Break all existing tcp connection on tailscale up/down or exit node change

It seems that if I up and down on tailscale (i.e. push traffic to an exit node and then not to an exit node) on Ubuntu 22.04 LTS I have up to a minute where Firefox can’t reach sites that are active or have been active, my theory is currently these tcp connection are idle in keep-alive state - as if I kill firefox and restart it, it’s immediately fine, as it in a browser that wasn’t previously active, or a site like that I havent made a connection to before.

Looking for steps to troubleshoot this, or a way to kill active tcp connection when I up and down pushing traffic to exit node, a CLI way would be good

Here’s my script that switches on my VPN mode (i.e. send traffic via my Linode):

➜  ~ more bin/tssgp

sudo tailscale down
sudo resolvectl flush-caches
echo "ts down" 
sudo tailscale up --exit-node-allow-lan-access=false --exit-node 100.x.x.x --shields-up=false
echo "ts up - traffic routed through linode vpn" 
sudo resolvectl flush-caches

Here’s tsdown


sudo resolvectl flush-caches
sudo tailscale down
sudo resolvectl flush-caches

I also about:networking#dns and clear dns when i switch on and off sending traffic through to exit node, plus the over top use of flushing via resolvectl I don’t think it’s DNS.

Steps to replicate:
Tailscale 1.30 on exit node
Tailscale 1.30 on client
Open Firefox 105
Switch on exit node
Refresh and viola stall for up to a minute

Expected, switch on and off exit node, refresh as often and like, things immediately work, as existing tcp connections are kills and DNS entries clear (this shouldn’t really matter though but networking isn’t perfect especially with anycast IPs)

Even weirder, here a request to non cloudflare domain with a single A record on linode

➜ ~ netstat -t | grep www.static-ip-naked-non-cloudflare
tcp 0 0 hplaptop0.acme:55730 www.static-ip-naked:https ESTABLISHED

then switch on exit node (tailscale up)

tcp 0 1000 100.80.x.x:55730 www.static-ip-naked:https ESTABLISHED

it seems it consumes existing tcp connections judging by client port remaining the same, which would then be rejected as source is different? should it be doing this??

I understand of course tailscale up with exit node should route all traffic via the exit node, but tcp existing connections should be closed or left alone I suspect?

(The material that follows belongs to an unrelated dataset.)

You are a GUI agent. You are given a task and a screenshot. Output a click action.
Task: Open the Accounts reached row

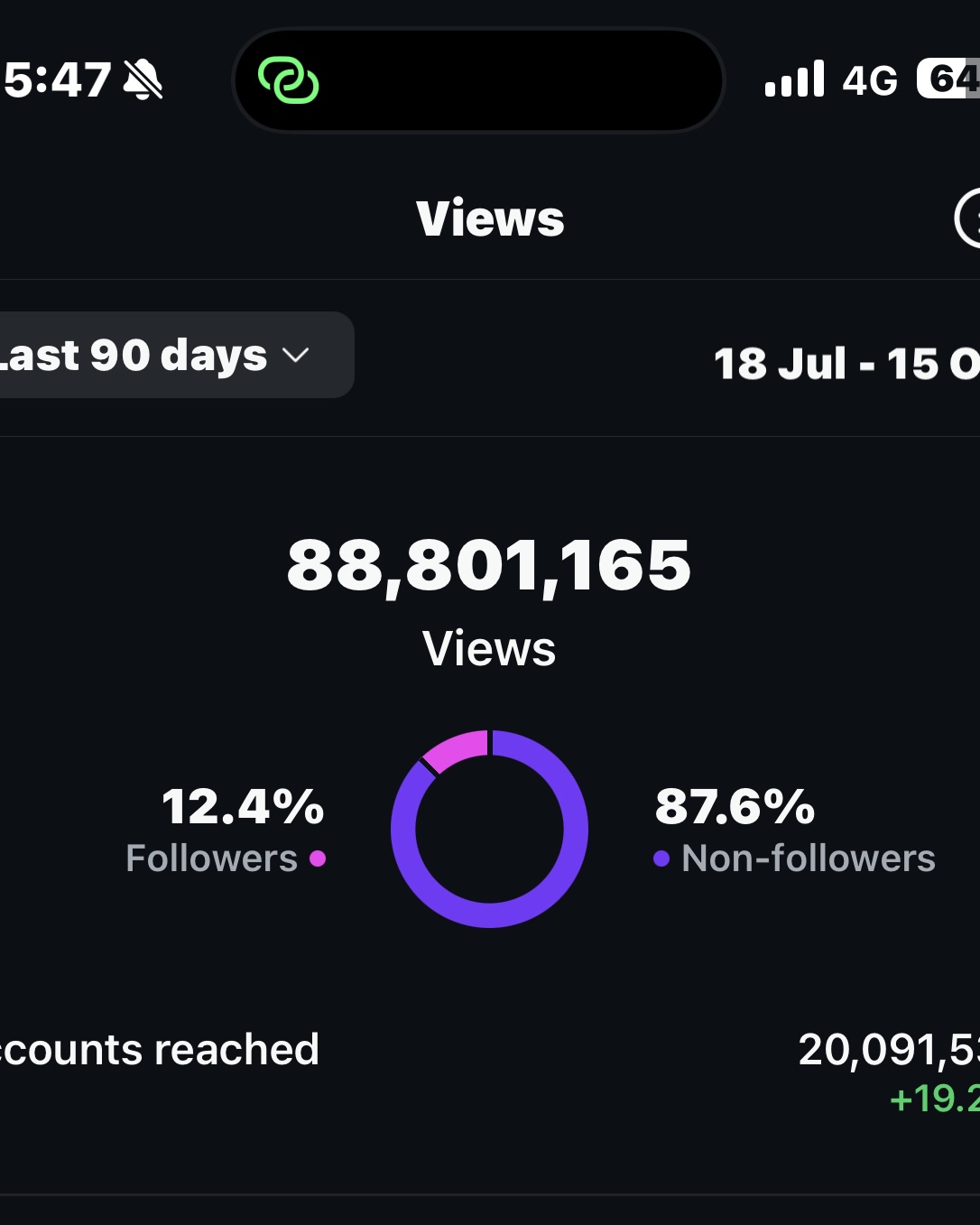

Okay, getting closer, think I’ve solved most my issue, added to my ts-up and ts-down script a snippet to kill existing tcp connections so that source isn’t rewriting and thus broken (i.e. data doesnt flow)

sudo ss -K dport = 443

For when I tailscale down and when I tailscale up --exit-node. and voila no more stalls.

Can;t help but think tailscale up/down should do this though when routing via an exit nide

I think this kind of makes sense now, as a tcp/ip connection is identified by a qaudruple of clientIP, clientPort, serverIP, serverPort - is it a deliberate action that tailscale maintains existing tcp connections or more delibrate that it just doesnt kill them?

It requires taking extra action to kill the existing connections, and coming up with the correct list of connections to break can be difficult. This may have been overlooked on Linux. The Windows firewall has a mechanism to do this sort of thing and I believe we do trigger that under at least some circumstances; it’s more tricky on Linux.

If you want to submit an issue on Github (Sign in to GitHub · GitHub), that would be helpful. I think it should be possible to do better than the current behavior.

Thanks Adrian GH #5760